星谷さんの観察振りには、脱帽させられます^^
素晴らしいですね^^専門家みたいですよ^^

生態まで、良く観察されていますね^^

子供の頃ですが・・・(^。^)
カミキリムシを捕まえた時には、本当に紙を切るのか、ノートの端切れや葉っぱで試した事がありました^^:

期待どうりに噛み切ってくれたので、大喜びしては幼友達ともりあがっていましたよ^^

ラミーカミキリの様に小さくは無かったと思います^^:
体長は5~6センチと大きく、やはり白黒の模様だった様な・・・??

ラミーカミキリは随分小さいですね^^この小ささで、燕尾服を着たキョンンシーに気付く人は凄いですね(^_-)-☆

昆虫って、面白いですね(* ´艸`)☆

イイね☆(非公開)
No title
虫をよく(というほどでもないのですが)観察するようになったのは、デジカメで撮るようになってからですね。
小さな虫も、画像に撮って大きな画面でみると色々発見があって面白いです。

僕も子供の頃はシロスジカミキリ(最近は少なくなりました)に葉を噛ませたりして遊んだことがありました。

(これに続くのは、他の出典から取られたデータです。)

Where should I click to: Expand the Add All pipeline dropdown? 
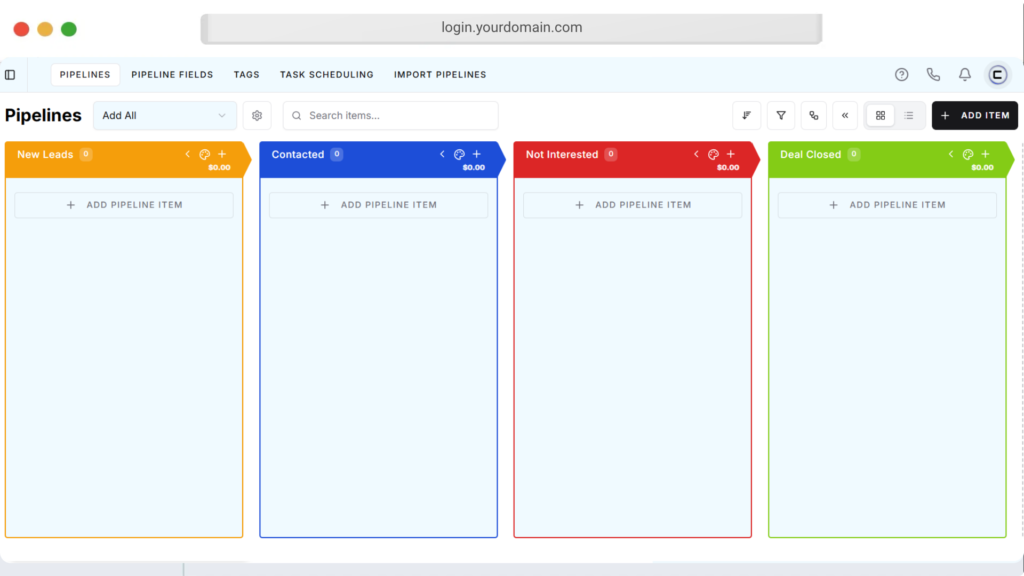tap(165, 116)
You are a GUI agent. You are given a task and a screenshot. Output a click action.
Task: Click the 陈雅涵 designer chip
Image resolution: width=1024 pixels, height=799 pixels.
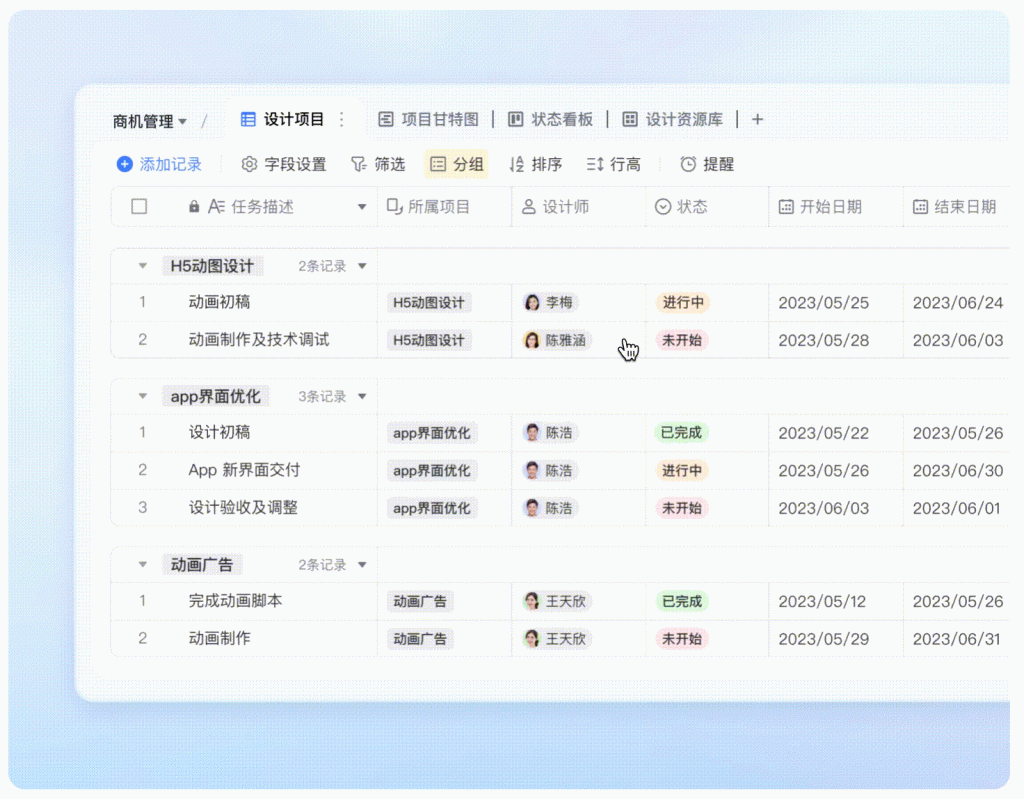point(557,340)
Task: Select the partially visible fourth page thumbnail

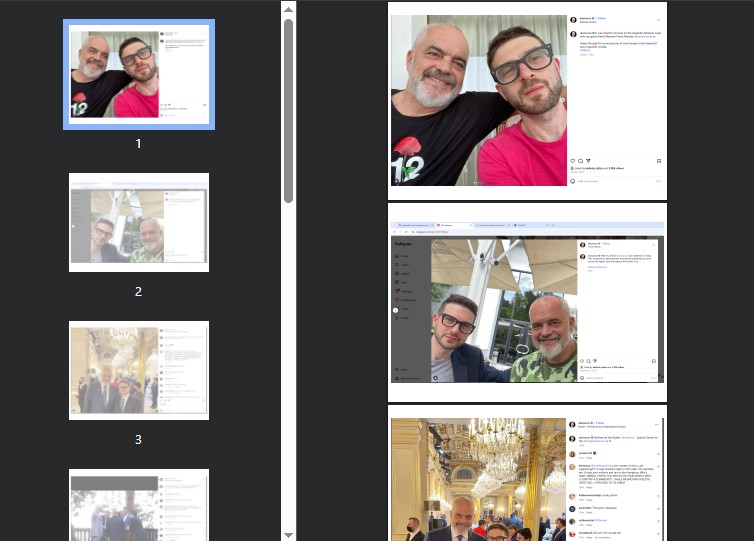Action: point(138,504)
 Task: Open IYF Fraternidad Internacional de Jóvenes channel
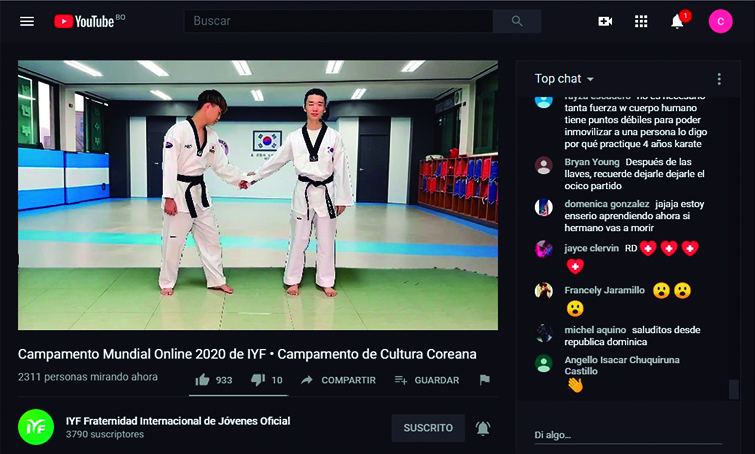tap(178, 421)
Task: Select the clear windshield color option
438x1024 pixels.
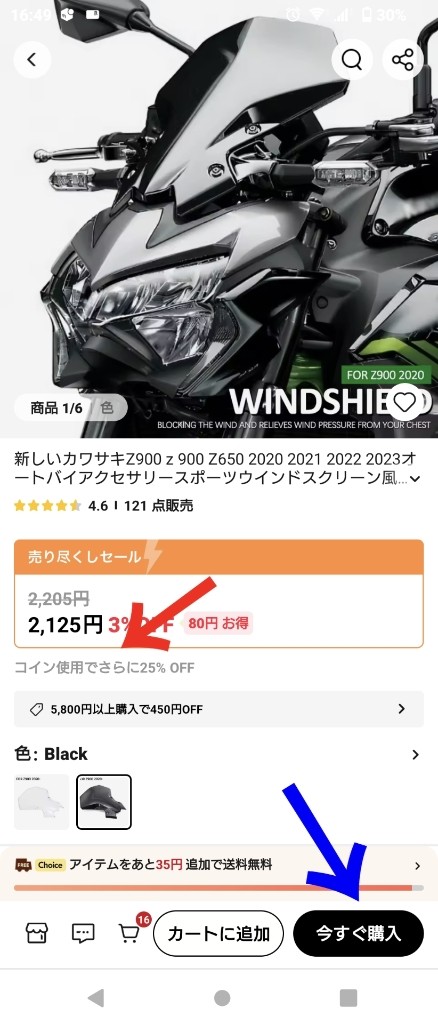Action: (42, 801)
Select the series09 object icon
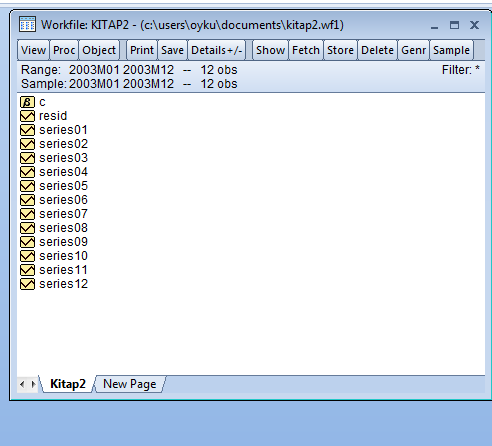 click(27, 242)
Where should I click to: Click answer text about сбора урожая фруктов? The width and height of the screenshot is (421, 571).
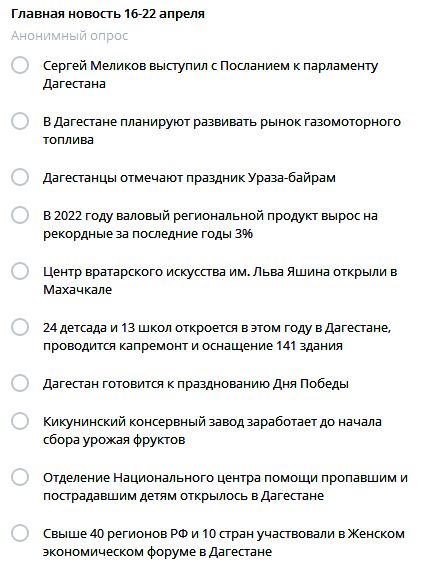(212, 431)
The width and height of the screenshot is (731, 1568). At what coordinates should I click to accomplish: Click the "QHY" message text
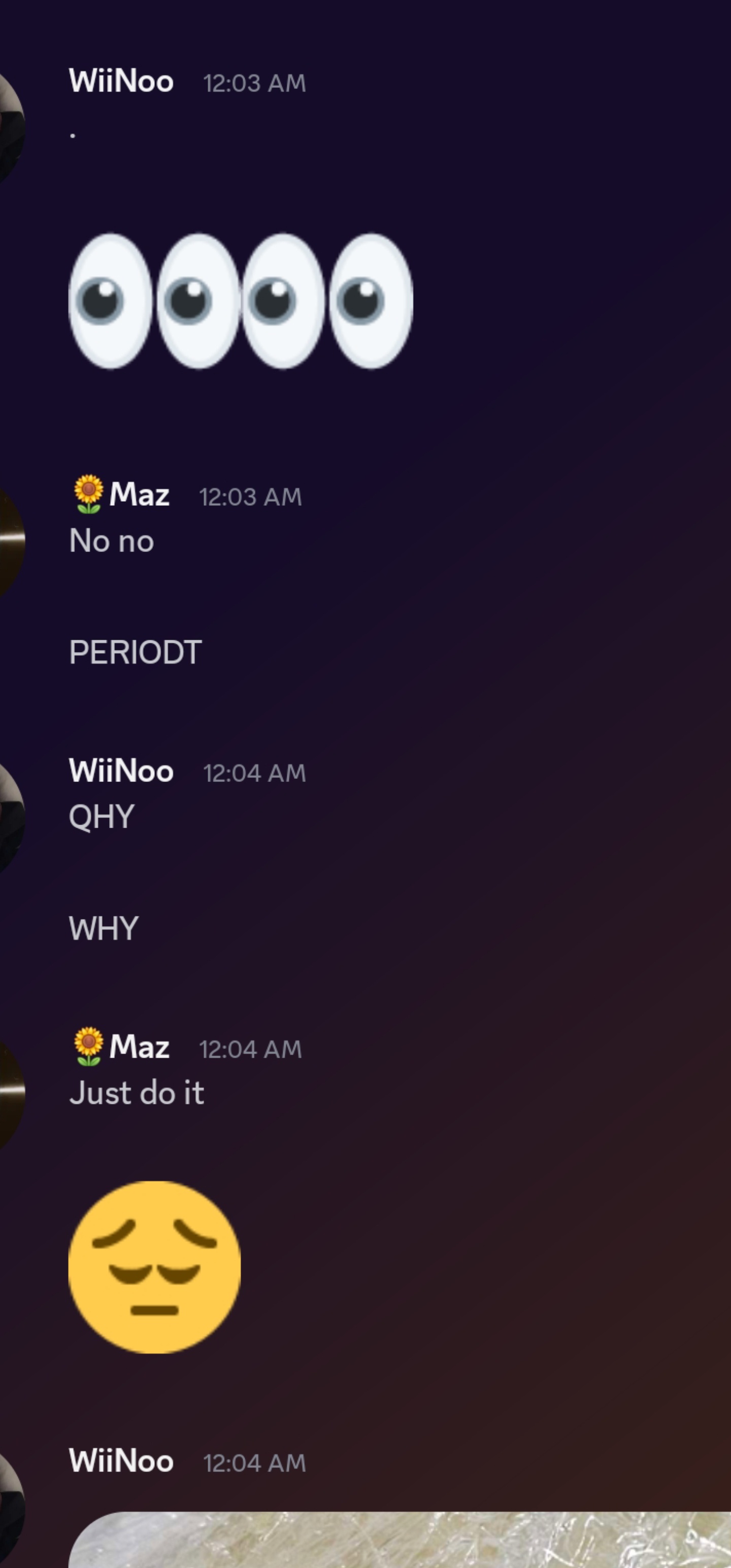102,817
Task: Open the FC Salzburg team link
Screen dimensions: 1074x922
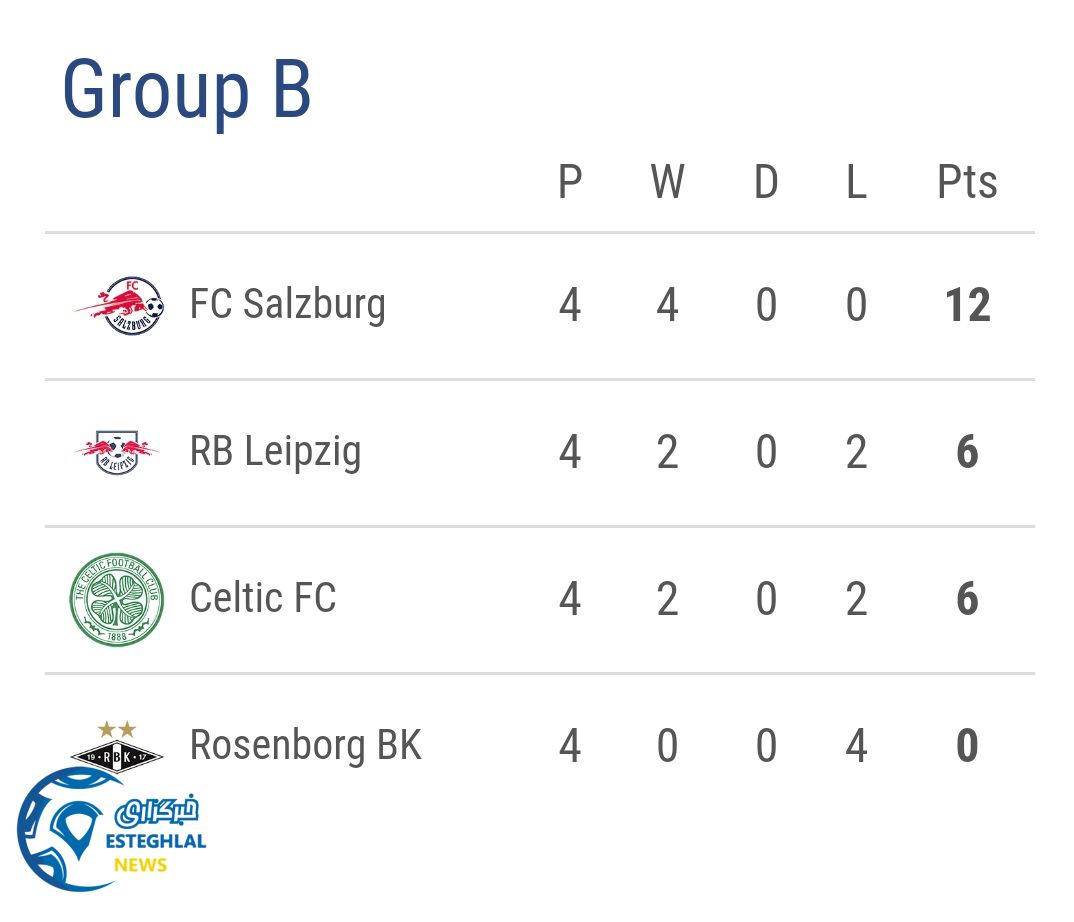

減少しているシロスジカミキリをみつけ、これを切符切りに見立てて葉っぱの切符を切らせて遊んでいたら、過去の世界(シロスジカミキリ全盛の時代?)に迷い込んだ!?──というような短編童話を書いたのを思い出しました。
最近の人には「切符きり」もわからないでしょうね。
No title
さすがです!そしてありがとうございます。

世間ではキクスイカミキリやラミーカミキリが、新芽をかじり萎れさせるのは産卵の為。と言うことになっているようです。
しかし個人的には以前から、これはあくまでも食事であって、産卵は別に違いないと思っていました。
それを既に何年も前に確認していたなんて、感激してしまいました~(笑)
素晴らしい成果の公表ありがとうございます。
No title
生き物大好きさん、コメントありがとうございます。

> 世間ではキクスイカミキリやラミーカミキリが、新芽をかじり
> 萎れさせるのは産卵の為。と言うことになっているようです。

そうなんですか?
ラミーカミキリが後食するのはけっこう先端の部分ですよね。
僕が飼育していた時は、産卵はもう少し太い茎で行われていました。
もしかすると、産卵した場所は後に枯れるのかもしれませんが、画像でもおわかりいただけるように産卵時には茎は萎れているわけではありませんでした。

飼育してみると色んな発見があるものですね。
No title
ことしはラミーカミキリと
何度もであえるチャンスが
ありました(*^_^*)

たしかにカラムシの葉の上
で何度も見つかったので、
これをエサにしているので
すね。なるほど☆
No title
ラミーカミキリは出会うと嬉しい虫ですね。
他のカミキリとはひと味ちがうユニークなデザインがお気に入りです。

生息域を拡げているようですが、はじめて目にする人は(虫に興味が無い人でも)「!」と思うのではないでしょうか。
No title
タイタンビカスを購入し喜んでるとこの虫が発生しました。今はムクゲにも広がり、なんとケヤキまで食害されています。爆発的に増えますね。冬は-6度まで下がるのに強いですね
No title
> サダムフセインコさん

タイタンビカスというのは、ムクゲと同じアオイ科ですね。ケヤキまで食害するというのは初めての情報でビックリ。
WiKipedia情報によれば、生息域は冬の平均気温4℃ラインとともに拡大しているそうですが、-6℃まで下がることがあっても増えているとは……燕尾服キョンシー、おそるべしっ!